What is asked —
Reproduce the items below word for word, starting at the line that contains "Select the word adhesive in step 01" and stopping after the line that contains "click(x=130, y=325)".

Excerpted records —
****************
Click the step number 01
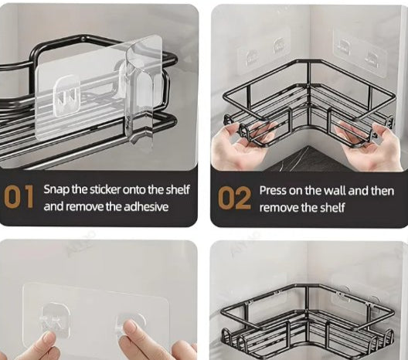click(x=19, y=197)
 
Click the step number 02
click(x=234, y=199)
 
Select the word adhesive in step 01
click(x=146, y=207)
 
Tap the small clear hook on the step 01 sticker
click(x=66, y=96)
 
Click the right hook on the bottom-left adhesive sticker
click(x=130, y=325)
****************
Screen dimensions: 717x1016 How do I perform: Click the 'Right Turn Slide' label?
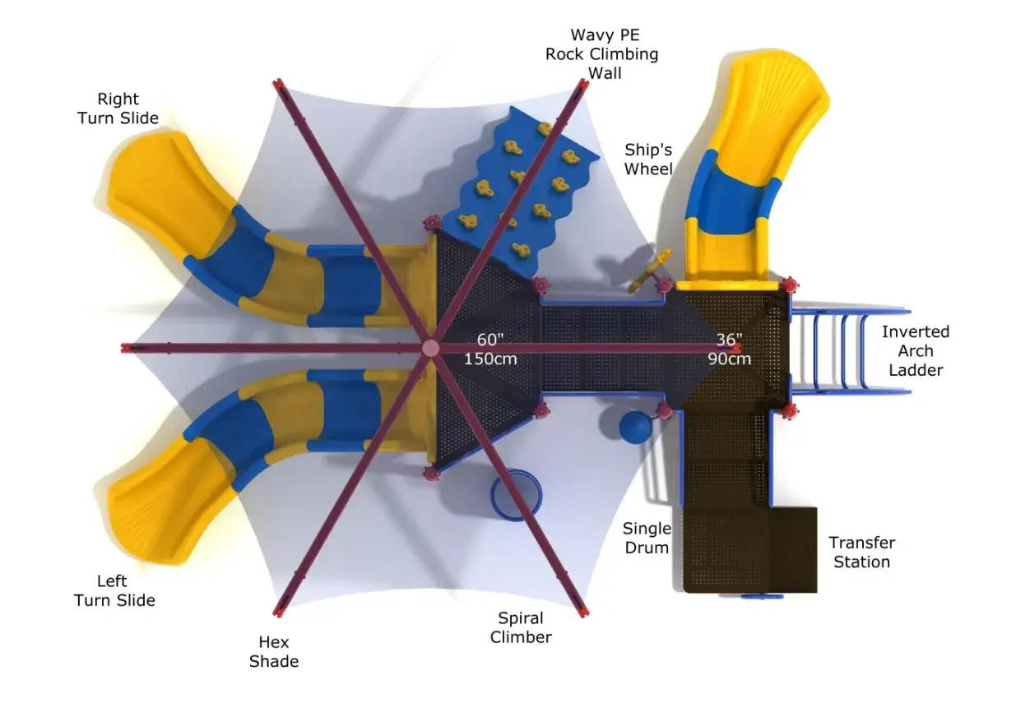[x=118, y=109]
****************
Written answer —
Select the word adhesive in step 01
click(x=146, y=207)
 
Tap the small clear hook on the step 01 sticker
click(x=66, y=96)
 
Click the right hook on the bottom-left adhesive sticker
click(x=130, y=325)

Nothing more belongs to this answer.